The star ratings also incorporate data from the Healthcare Effectiveness Data and Information Set (HEDIS), a tool used by more than 90 percent of US health plans to measure performance on dimensions of care and service, and the Consumer Assessment of Healthcare Providers and Systems (CAHPS), whose surveys ask consumers and patients to report on and evaluate their experiences and satisfaction with health care.
SPH researchers found that the average star rating was about 3.3 among all plans, regardless of age, size, or profit status. Along with Xu and Kazis, the SPH team included James F. Burgess, professor of health policy and management; Howard Cabral, professor of biostatistics; and Rene Soria-Saucedo, research fellow in health policy and management.
Study results showed that larger plans that served more people received higher star ratings than smaller plans, and plans with more years of providing service received higher star ratings than younger plans.
Overall, the for-profit plans received about half a star rating lower than nonprofit plans, a significant difference, said the authors. Results suggest the administrative infrastructure of the for-profit plans may be a hindrance to the care that doctors want to provide, Kazis said.

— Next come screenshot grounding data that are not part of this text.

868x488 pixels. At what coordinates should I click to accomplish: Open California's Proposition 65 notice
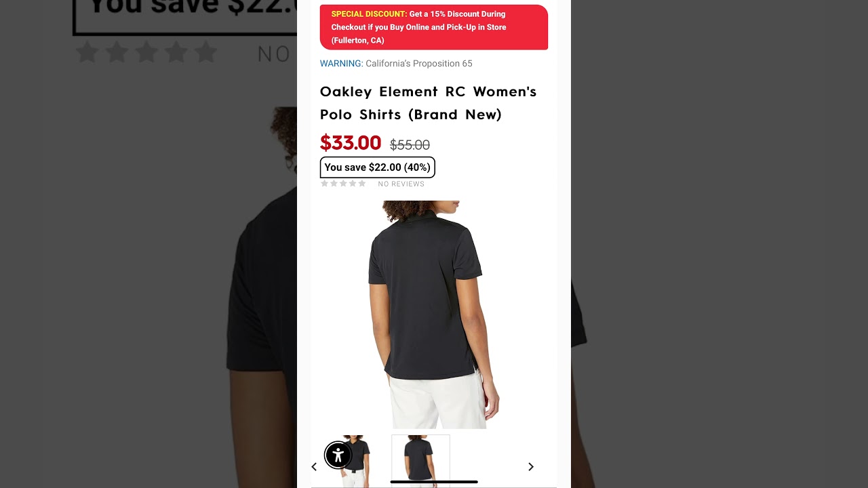(419, 64)
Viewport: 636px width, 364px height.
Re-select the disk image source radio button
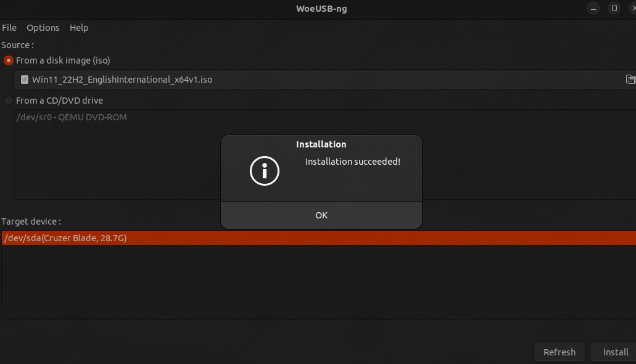click(x=8, y=60)
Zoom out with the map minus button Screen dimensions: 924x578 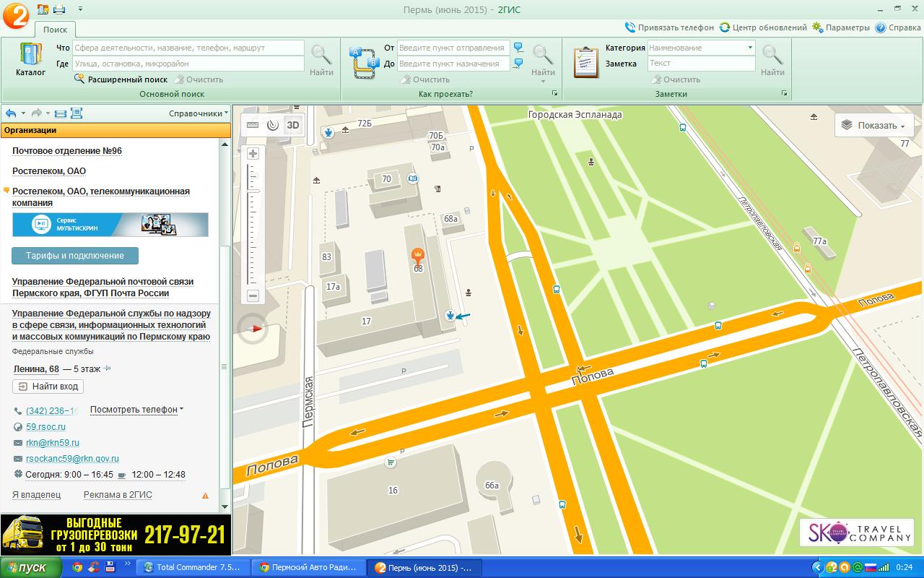tap(253, 296)
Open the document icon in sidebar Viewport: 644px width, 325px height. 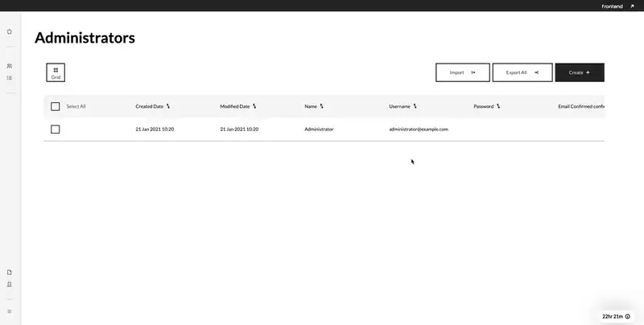[x=10, y=272]
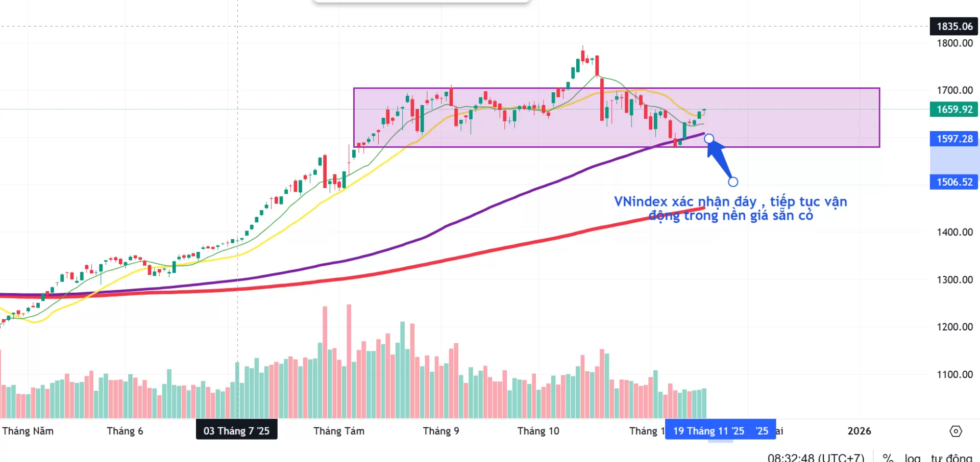
Task: Select the purple rectangle's right border
Action: pyautogui.click(x=879, y=117)
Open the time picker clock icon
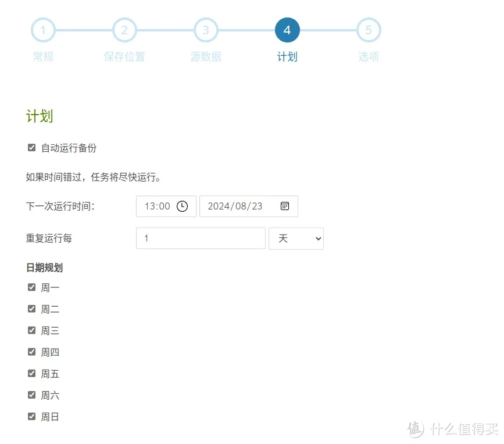The height and width of the screenshot is (444, 504). [x=184, y=206]
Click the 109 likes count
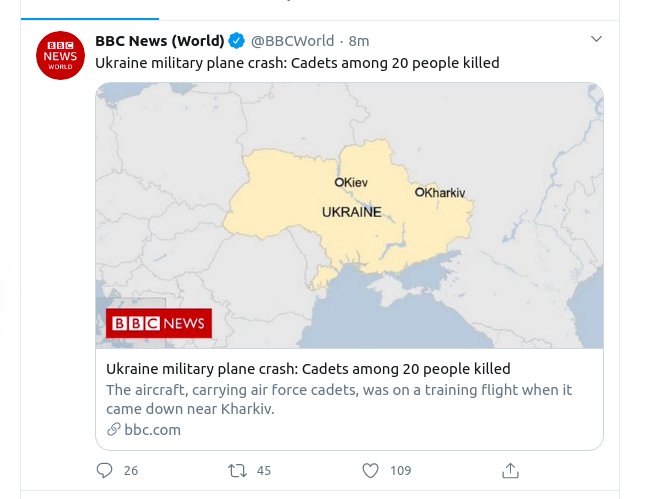 tap(400, 470)
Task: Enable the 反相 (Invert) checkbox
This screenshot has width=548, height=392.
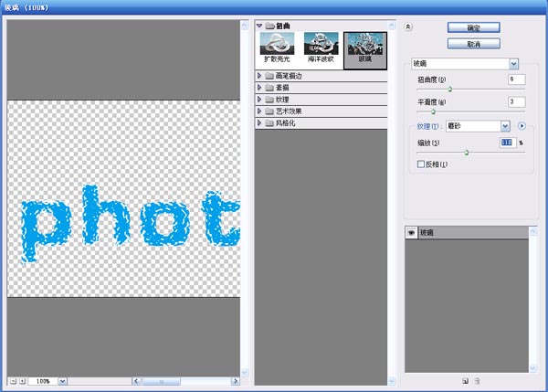Action: 421,164
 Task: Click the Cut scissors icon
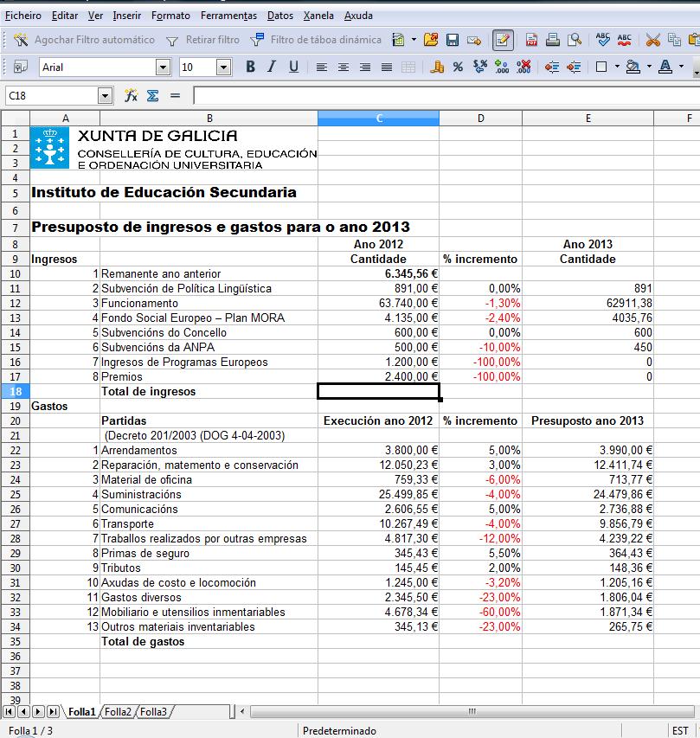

“There are a lot of very good doctors out there who want to do good work. They genuinely care about their patients. The question is when you get enmeshed in a for-profit system, and in a culture within that system, are you driven in directions that you don’t want to go?” Kazis said. “Part of that might be quotas, and needing to see a certain number of patients over a set period of time. In those instances, quality is bound to suffer.”
CMS may want to consider exercising greater scrutiny of for-profit plans with lower quality ratings, Kazis said. The agency may also consider developing programs to help newer and smaller plans improve care for Medicare beneficiaries.